[JOB] Render the data from the line containing "Given: Open the Search menu" through the end of the data, inclusive, as a two-column CSV with the headers instruction and action. Each row should pair one instruction text with its answer, with each value enclosed in quotation marks as a single field and any line breaks replaced by spaces.

* * * * *

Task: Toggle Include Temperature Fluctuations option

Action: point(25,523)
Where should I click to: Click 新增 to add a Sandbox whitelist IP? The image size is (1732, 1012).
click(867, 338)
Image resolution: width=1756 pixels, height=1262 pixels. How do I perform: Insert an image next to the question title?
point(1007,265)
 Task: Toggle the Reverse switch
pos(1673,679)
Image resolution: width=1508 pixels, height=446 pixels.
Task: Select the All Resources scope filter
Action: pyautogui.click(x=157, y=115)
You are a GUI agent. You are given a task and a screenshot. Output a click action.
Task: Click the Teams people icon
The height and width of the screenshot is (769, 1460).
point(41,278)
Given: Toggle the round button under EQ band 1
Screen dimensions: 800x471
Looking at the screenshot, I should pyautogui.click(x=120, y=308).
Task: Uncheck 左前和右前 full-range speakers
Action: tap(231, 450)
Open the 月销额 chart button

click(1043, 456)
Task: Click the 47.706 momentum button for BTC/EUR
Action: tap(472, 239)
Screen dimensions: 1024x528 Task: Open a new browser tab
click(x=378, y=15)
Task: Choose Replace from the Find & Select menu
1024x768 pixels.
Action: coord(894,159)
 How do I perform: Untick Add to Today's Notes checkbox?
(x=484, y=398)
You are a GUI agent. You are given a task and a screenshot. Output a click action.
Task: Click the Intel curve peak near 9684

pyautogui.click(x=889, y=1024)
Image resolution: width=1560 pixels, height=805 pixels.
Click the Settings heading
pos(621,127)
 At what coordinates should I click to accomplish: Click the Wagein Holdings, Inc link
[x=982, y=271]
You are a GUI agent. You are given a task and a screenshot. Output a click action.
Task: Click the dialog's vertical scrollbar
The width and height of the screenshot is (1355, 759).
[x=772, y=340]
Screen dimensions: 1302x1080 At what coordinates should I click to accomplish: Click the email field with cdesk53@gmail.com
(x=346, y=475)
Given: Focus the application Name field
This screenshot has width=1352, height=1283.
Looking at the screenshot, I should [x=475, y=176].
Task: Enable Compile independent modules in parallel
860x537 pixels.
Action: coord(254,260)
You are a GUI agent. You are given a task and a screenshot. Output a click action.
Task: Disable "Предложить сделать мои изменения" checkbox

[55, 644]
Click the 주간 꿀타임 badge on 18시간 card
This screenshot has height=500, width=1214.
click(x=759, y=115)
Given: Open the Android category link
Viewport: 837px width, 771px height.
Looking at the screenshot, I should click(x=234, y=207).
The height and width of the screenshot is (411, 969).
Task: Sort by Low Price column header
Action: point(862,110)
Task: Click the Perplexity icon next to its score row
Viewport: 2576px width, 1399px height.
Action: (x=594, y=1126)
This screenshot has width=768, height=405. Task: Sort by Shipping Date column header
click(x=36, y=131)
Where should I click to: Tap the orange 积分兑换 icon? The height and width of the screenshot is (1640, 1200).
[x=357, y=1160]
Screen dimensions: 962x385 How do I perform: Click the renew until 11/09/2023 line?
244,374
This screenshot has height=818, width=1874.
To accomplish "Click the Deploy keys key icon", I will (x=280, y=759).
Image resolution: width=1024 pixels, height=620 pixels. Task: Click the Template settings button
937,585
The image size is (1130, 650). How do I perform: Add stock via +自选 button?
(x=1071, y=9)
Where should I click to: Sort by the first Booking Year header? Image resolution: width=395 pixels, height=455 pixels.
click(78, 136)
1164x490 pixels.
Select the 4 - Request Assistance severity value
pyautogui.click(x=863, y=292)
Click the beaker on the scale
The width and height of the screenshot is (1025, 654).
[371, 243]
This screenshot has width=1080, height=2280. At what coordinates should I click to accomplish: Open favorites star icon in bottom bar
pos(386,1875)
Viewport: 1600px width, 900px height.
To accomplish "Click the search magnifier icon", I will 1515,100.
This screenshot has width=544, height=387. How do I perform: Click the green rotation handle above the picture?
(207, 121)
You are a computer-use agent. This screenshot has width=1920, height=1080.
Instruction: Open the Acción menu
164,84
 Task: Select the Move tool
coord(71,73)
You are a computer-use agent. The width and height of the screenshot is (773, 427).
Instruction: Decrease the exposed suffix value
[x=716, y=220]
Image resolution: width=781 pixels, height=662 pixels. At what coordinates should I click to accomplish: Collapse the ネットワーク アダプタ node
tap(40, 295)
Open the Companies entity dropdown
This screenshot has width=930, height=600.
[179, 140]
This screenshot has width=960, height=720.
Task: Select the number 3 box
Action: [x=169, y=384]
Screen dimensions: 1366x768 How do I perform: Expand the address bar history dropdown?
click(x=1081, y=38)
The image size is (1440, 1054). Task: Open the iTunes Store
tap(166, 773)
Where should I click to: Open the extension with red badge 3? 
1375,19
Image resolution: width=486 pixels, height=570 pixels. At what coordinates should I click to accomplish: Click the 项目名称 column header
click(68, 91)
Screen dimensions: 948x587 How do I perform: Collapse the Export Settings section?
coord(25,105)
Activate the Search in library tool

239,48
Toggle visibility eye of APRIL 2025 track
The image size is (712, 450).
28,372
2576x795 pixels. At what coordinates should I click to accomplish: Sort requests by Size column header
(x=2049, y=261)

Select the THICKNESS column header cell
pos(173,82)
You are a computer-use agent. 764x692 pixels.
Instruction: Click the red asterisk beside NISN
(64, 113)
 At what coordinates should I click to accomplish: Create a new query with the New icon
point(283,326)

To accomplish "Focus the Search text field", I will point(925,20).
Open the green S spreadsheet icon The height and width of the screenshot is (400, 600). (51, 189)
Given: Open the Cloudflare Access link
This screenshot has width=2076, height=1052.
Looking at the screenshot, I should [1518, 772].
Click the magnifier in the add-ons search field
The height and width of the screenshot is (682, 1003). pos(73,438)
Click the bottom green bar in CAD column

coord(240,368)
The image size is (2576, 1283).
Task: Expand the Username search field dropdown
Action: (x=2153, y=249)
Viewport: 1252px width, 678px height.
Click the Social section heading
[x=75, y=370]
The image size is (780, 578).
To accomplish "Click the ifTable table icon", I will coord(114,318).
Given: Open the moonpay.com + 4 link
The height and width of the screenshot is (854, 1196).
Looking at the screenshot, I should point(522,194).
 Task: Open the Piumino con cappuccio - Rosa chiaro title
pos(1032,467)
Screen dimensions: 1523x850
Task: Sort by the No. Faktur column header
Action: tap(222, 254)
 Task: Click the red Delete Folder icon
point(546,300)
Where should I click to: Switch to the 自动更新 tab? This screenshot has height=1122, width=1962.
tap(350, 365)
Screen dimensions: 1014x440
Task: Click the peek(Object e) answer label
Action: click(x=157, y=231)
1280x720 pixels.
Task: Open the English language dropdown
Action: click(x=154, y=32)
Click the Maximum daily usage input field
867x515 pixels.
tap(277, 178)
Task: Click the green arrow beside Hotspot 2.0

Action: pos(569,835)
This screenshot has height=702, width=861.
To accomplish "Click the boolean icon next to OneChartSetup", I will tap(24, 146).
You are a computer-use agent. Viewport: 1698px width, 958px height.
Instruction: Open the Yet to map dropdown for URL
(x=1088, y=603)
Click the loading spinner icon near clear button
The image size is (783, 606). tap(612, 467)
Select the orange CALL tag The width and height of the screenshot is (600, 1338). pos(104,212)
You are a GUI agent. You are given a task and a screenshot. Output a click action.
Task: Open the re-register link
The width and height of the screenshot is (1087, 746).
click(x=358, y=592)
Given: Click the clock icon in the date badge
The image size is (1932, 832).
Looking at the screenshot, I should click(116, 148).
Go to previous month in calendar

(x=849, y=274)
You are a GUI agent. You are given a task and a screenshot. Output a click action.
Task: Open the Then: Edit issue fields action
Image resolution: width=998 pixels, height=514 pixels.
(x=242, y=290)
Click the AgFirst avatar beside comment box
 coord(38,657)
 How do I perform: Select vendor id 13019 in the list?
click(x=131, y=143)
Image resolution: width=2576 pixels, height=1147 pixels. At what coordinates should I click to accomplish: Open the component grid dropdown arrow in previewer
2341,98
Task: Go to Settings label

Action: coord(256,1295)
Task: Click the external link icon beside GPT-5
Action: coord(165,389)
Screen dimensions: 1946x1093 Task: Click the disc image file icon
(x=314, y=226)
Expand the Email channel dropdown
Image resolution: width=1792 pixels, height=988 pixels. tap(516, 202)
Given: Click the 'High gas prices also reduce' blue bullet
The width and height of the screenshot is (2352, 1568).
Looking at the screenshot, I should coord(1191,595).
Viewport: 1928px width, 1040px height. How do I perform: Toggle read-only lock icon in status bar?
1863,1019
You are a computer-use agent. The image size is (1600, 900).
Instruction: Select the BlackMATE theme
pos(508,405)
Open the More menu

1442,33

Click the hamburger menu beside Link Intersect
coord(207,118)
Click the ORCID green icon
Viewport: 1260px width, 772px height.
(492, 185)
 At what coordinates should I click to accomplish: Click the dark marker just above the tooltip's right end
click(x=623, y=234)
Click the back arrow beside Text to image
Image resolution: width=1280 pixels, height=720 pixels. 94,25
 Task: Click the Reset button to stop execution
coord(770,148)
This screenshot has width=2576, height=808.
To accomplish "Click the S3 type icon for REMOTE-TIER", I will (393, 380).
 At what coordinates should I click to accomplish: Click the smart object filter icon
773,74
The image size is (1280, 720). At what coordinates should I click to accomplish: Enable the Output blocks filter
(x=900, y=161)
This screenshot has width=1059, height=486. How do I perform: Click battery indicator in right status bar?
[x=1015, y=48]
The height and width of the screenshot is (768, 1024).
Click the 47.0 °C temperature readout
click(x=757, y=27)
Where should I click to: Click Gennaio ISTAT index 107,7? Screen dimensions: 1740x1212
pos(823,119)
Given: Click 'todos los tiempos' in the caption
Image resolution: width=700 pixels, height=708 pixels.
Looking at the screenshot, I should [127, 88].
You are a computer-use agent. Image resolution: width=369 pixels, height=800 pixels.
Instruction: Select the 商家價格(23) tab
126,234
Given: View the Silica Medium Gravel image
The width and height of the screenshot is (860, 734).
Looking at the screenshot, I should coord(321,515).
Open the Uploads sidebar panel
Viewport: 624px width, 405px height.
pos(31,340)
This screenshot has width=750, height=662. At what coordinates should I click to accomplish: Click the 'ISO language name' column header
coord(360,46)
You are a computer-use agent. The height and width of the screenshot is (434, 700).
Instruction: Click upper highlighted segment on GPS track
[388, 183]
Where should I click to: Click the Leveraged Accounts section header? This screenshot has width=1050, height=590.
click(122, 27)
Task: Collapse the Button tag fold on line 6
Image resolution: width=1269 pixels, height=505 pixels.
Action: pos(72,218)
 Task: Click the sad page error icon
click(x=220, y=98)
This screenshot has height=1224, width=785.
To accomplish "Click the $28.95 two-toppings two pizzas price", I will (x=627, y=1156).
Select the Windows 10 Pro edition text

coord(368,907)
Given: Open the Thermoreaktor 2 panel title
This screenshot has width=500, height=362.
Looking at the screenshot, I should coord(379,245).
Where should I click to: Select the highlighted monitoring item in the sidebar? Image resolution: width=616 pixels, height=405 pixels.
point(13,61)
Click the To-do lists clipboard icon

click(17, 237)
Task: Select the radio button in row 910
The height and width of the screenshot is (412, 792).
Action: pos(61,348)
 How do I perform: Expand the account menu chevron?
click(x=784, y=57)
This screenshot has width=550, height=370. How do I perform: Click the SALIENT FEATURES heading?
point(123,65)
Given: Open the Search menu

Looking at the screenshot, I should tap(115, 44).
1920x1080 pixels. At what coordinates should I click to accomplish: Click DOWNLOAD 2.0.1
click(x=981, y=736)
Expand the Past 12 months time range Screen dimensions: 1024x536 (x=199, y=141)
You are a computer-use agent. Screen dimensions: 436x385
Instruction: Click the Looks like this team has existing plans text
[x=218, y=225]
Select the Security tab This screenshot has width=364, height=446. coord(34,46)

* * * * *

[SOLUTION TO THE EXERCISE]
instruction,action
"Given: Open the Search menu","Looking at the screenshot, I should tap(115, 44)."
"1920x1080 pixels. At what coordinates should I click to accomplish: Click DOWNLOAD 2.0.1","click(x=981, y=736)"
"Expand the Past 12 months time range Screen dimensions: 1024x536","(x=199, y=141)"
"You are a computer-use agent. Screen dimensions: 436x385 Instruction: Click the Looks like this team has existing plans text","[x=218, y=225]"
"Select the Security tab This screenshot has width=364, height=446.","coord(34,46)"